Lend Lease Group is an international property and infrastructure group.
Lend Lease; manage a portfolio of properties in Australia, the UK and the USA; develop new properties, including apartments, retail, commercial and healthcare facilities; develop and maintain infrastructure, including ports, rail, energy, roads and defence; provide project management, design and construction services to international customers.
LLC is an experienced builder operating in a cyclical and competitive market. LLC has no real competitive advantage. In recent years LLC has benefitted from strong resource related demand within Australia.

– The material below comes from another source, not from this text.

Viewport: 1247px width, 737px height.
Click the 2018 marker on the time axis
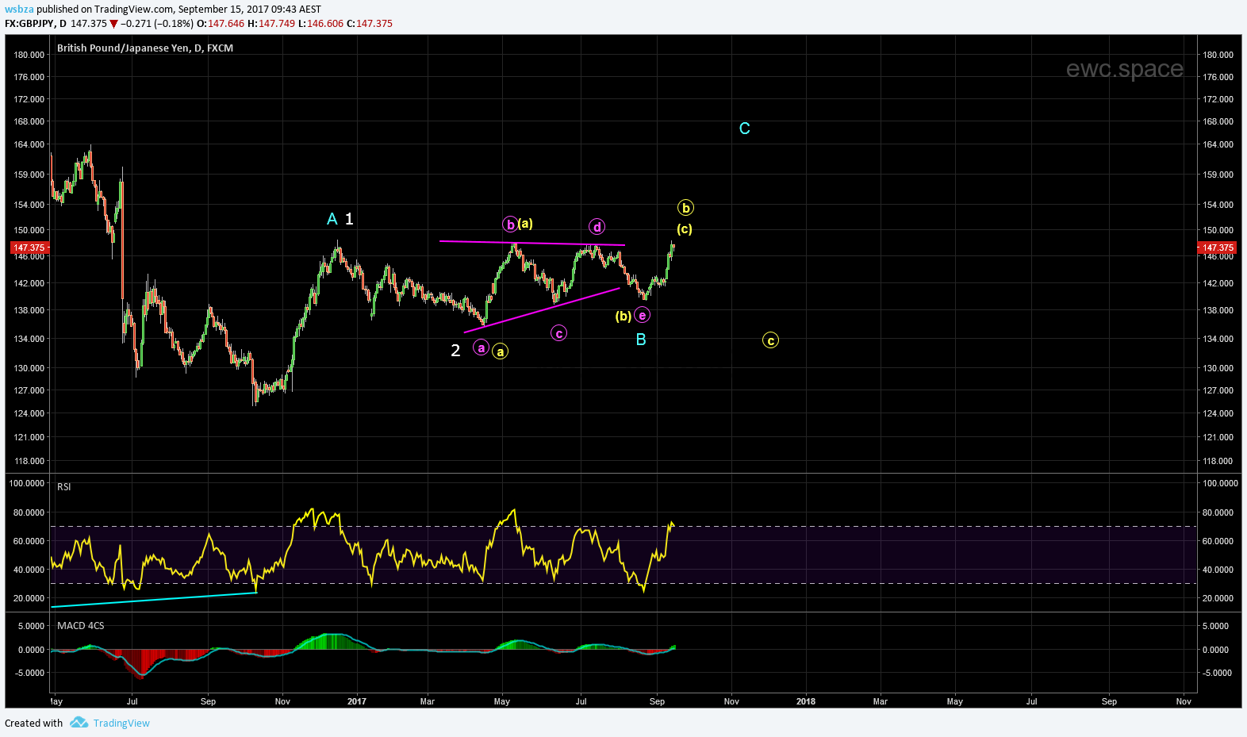pos(805,701)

Weak economic conditions have hampered demand in the UK and US. LLC now stands to benefit from any recovery in these markets, although the Asia Pacific region still comprises the majority of income.
LLC’s exposure to cyclical fluctuation is offset some by its diversification, as such revenue is relatively stable.
The analyst consensus forecasts 1.8% earnings growth in 2013 and a further 3.9% in 2014. LLC currently trades at a 10.4x multiple of 2012 earnings, a lower multiple than competitors such as GPT (11.3) and LEI (13.2x).
LLC historically pays out 40% of earnings as a dividend, forecast 2013 dividend yield is 4.3% not franked.
Net debt amounts to 78.7% of equity.
The market has conservative expectations of LLC going forward, however, weak economic conditions will limit any upside for LLC.
The analyst consensus price target represents a 12.4% upside.
We are happy to continue to hold this company for now and will continue to watch economic growth figures.